The ALS Association, ALS advocates, and representatives from the National Health Council joined Rep. Leonard Lance (R-NJ) in a Capitol Hill press conference to urge Congress to enact the Dormant Therapies Act, which Lance helped sponsor.
“We need a new way. Right now, there is no treatment available that significantly slows or stops the progression of the disease. That needs to change. We need to do all that we can to speed the development of new treatments for ALS and other diseases and we need to do it now,” said Lance, who has met with constituents with ALS to discuss their challenges and how they cope with the disease. “It is for that reason I championed the Dormant Therapies Act, to break down barriers that exist to ALS drug development.”
The legislation is one of a series of strategic recommendations from an upcoming Lewin Group Report, titled “New Therapies for Amyotrophic Lateral Sclerosis: Challenges and Next Steps,” as it would facilitate and incentivize the development of treatments for amyotrophic lateral sclerosis (ALS)-like diseases, for which there are currently no cures.
The Lewin Group Report’s initial recommendations include the creation of a patient-led guidance for ALS drug development, which is underway due to the funding made from the 2014 ALS Ice Bucket Challenge. It will be shared with the U.S. FDA in June.

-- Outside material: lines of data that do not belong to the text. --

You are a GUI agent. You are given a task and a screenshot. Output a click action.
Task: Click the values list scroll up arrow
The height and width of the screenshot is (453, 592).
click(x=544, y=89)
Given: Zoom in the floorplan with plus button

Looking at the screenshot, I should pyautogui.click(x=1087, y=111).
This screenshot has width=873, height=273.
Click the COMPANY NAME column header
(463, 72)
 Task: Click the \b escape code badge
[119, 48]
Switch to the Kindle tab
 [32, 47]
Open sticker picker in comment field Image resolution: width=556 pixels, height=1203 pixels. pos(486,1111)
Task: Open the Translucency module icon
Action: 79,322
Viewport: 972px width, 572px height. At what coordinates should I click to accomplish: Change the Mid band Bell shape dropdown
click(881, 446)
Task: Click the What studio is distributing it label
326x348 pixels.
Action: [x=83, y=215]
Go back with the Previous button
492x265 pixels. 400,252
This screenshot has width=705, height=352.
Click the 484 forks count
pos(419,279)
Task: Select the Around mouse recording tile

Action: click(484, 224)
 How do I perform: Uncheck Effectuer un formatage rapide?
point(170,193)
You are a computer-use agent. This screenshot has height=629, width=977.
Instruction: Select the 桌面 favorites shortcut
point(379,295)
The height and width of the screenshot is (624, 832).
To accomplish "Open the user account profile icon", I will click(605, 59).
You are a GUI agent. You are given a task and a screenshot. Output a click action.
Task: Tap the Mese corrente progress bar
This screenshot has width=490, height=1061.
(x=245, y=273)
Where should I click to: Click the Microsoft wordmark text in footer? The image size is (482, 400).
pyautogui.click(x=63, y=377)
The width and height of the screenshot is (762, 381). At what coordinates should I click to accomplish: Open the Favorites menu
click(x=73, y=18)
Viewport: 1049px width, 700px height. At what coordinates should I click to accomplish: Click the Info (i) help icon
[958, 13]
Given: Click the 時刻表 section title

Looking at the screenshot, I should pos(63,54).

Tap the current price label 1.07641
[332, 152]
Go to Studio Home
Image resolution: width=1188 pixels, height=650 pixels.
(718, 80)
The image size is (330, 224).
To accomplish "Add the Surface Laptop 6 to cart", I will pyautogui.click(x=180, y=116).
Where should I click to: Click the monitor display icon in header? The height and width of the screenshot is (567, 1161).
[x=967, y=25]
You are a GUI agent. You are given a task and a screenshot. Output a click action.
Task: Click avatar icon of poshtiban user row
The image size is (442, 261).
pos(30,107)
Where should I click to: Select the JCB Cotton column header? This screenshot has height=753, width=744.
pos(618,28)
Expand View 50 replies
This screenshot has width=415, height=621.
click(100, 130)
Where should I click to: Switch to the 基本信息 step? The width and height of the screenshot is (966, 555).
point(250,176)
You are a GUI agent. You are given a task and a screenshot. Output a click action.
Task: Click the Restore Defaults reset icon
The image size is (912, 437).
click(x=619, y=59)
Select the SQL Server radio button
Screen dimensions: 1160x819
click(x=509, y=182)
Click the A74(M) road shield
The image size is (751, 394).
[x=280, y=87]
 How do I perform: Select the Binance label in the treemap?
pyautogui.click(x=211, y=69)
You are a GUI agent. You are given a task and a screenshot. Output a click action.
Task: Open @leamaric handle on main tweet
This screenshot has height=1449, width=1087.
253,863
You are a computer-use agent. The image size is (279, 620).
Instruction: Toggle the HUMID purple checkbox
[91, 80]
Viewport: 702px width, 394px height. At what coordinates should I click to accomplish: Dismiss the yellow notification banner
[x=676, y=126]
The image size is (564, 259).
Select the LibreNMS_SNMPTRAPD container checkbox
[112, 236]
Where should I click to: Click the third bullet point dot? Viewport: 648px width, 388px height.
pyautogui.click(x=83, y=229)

“Today, there are thousands of potential treatments for ALS that are sitting on lab shelves collecting dust simply because they have lost patent protection. The Dormant Therapies Act would take those treatments off the shelf, bring more treatments into the drug development pipeline, and ultimately deliver them to patients,” explained Chris Brussalis, chair of the Public Policy Committee for the ALS Association’s Board of Trustees, emphasizing the critical need for the Dormant Therapies Act.
The current challenge is that losing patent protection, or having weak patents, is inhibiting the development of a series of potential treatments for ALS. Pharmaceutical companies don’t have enough incentive to develop a treatment without patent protection, regardless of how promising it might be.
The Dormant Therapies Act would tackle this problem by creating a new class of drugs — “dormant therapies” — which would be used to classify treatments that show promising evidence for treating diseases with unmet medical needs but that do not have patent protection or that have weak patents. The legislation would give dormant therapies 15 years of data exclusivity, and sponsors pursuing dormant therapies would have to waive all patent rights.
“In short, the Dormant Therapies Act would help us put more shots on goal. And the more shots we take, the better chance we have of scoring and finding a treatment for ALS,” Brussalis said.
The press conference was at the ALS Association’s National ALS Advocacy Day and Public Policy Conference, where nearly 1,000 ALS advocates from across the U.S. met with their elected officials in Congress. Speakers at the event included ALS advocate Nirali Shah, from Basking Ridge, N.J. Shah lost her mother, Sonal Shah, to ALS in November 2015.
“Although our loved ones may not be physically with us, their legacies and dreams live within each one of us. We can take our time to mourn, cry, and celebrate their lives, but I am sure they would want us to take action. We must keep their momentum and legacy alive,” Shah said.